** AIM OF THE TASK **
Copy the records word for word, beginning with the first line and ending with the line that contains "Click the Betis", including that line.

::::::::::

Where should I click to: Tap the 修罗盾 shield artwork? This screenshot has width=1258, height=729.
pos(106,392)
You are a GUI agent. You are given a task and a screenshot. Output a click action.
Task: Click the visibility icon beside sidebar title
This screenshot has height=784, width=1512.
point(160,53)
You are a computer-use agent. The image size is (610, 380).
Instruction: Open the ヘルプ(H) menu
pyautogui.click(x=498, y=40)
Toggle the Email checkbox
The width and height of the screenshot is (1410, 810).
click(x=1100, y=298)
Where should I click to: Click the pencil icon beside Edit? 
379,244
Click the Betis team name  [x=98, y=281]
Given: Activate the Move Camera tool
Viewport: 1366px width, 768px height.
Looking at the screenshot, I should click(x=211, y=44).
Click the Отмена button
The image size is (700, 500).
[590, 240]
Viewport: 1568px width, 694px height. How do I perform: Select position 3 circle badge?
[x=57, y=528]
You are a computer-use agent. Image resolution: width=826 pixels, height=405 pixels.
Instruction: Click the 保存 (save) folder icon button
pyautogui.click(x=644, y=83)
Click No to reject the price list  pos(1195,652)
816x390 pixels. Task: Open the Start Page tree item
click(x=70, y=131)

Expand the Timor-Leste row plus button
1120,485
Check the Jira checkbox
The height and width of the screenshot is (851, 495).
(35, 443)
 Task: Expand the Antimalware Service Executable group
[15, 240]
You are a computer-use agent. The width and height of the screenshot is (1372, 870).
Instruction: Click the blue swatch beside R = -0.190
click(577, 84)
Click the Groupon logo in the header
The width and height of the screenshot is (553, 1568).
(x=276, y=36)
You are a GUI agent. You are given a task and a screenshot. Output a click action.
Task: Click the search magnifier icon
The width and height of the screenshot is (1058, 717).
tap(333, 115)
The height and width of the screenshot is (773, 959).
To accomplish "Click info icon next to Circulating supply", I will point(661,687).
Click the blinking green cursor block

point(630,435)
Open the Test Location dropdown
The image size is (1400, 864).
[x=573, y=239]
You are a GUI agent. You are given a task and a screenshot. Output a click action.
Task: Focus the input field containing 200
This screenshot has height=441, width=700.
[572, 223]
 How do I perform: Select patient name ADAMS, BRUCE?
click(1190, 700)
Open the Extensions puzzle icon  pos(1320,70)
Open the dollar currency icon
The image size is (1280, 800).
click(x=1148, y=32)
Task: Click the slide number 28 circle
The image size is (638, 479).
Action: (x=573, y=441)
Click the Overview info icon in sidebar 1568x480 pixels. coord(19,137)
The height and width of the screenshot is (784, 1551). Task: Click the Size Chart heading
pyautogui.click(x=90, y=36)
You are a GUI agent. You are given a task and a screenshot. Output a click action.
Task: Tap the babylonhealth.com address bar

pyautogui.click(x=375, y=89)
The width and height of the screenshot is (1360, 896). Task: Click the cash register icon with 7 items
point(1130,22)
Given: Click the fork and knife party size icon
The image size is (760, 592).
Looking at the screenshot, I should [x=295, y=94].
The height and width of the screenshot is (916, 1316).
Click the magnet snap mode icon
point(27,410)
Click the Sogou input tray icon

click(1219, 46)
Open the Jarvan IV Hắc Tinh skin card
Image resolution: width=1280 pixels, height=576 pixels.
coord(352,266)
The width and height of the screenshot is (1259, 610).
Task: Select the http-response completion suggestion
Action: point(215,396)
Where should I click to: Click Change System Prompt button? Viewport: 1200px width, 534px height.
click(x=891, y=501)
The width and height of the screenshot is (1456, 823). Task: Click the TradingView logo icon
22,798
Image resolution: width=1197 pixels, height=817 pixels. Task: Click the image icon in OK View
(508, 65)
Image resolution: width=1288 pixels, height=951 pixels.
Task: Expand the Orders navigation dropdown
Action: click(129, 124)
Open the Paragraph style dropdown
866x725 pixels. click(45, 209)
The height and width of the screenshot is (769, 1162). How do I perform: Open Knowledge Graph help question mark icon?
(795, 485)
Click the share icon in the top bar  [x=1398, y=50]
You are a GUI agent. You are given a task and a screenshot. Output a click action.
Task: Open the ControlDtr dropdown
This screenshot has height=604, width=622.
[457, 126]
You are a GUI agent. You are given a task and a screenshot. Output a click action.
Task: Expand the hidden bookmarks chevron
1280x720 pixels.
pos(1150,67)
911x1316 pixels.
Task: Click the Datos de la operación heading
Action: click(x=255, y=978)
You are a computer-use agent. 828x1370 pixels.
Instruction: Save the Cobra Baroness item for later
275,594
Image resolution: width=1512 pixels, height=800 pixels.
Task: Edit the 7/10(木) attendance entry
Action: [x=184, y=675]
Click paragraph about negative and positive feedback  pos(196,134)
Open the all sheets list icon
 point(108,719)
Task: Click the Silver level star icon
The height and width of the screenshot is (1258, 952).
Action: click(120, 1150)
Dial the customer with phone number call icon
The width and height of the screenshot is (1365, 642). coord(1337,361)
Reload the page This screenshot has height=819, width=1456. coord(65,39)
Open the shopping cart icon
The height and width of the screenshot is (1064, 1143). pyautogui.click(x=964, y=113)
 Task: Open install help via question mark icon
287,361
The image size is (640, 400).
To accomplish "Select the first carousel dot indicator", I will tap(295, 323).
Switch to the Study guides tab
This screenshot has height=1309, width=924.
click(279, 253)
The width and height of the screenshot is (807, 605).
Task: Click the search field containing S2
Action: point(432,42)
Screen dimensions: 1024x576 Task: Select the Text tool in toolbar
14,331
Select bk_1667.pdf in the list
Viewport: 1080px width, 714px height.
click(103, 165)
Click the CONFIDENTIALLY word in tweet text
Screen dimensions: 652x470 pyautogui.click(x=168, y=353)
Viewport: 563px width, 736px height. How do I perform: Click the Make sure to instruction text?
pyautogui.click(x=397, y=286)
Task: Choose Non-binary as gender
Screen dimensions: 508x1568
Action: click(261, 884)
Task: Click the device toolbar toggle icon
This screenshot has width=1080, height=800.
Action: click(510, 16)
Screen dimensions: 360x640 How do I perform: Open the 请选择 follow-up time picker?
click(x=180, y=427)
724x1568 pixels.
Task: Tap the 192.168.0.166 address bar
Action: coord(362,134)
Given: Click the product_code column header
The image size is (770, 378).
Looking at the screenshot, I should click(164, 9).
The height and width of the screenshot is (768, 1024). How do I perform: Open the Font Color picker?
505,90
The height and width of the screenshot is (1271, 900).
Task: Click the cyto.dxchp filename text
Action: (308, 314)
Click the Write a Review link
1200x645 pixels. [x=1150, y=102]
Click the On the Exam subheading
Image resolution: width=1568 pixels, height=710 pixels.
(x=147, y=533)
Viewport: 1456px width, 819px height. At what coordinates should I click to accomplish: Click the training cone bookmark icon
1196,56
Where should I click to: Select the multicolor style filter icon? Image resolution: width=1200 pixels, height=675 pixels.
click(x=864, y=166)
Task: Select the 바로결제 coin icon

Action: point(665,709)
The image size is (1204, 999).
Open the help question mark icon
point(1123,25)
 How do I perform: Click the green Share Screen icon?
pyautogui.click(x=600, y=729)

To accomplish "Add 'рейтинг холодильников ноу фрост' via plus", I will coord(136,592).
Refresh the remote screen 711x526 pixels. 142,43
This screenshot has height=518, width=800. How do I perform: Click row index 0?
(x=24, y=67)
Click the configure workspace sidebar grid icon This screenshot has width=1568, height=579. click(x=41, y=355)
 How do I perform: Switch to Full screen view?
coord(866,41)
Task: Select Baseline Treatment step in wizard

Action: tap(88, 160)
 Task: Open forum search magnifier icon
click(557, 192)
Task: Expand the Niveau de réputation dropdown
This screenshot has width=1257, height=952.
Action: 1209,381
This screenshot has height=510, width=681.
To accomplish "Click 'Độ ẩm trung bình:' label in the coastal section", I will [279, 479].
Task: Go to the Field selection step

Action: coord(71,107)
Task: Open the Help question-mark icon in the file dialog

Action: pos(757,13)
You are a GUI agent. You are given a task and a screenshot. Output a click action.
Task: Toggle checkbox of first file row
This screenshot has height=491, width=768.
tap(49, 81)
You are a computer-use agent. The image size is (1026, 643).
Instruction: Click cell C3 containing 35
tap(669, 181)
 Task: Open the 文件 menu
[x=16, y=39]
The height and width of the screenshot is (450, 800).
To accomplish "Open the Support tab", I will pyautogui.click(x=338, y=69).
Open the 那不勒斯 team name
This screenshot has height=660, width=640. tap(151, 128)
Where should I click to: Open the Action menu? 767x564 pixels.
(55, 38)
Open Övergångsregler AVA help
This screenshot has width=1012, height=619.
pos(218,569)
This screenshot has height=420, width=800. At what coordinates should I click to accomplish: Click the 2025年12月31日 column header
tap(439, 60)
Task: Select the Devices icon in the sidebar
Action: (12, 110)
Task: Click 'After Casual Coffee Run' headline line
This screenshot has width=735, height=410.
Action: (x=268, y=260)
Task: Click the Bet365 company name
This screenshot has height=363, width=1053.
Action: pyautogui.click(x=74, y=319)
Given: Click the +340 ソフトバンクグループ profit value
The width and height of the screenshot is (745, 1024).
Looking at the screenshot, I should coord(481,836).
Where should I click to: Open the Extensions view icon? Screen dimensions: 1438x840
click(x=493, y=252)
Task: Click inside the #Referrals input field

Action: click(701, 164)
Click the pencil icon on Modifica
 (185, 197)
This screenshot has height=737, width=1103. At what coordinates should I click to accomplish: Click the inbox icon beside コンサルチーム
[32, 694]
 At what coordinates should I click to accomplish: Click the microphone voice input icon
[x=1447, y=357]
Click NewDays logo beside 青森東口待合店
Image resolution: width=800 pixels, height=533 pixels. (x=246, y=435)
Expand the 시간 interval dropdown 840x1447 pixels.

::::::::::

** SOLUTION TO THE PROBLEM **
Where should I click to: Tap the 修罗盾 shield artwork? This screenshot has width=1258, height=729.
pos(106,392)
You are a GUI agent. You are given a task and a screenshot. Output a click action.
Task: Click the visibility icon beside sidebar title
This screenshot has height=784, width=1512.
point(160,53)
You are a computer-use agent. The image size is (610, 380).
Instruction: Open the ヘルプ(H) menu
pyautogui.click(x=498, y=40)
Toggle the Email checkbox
The width and height of the screenshot is (1410, 810).
click(x=1100, y=298)
Where should I click to: Click the pencil icon beside Edit? 
379,244
Click the Betis team name  [x=98, y=281]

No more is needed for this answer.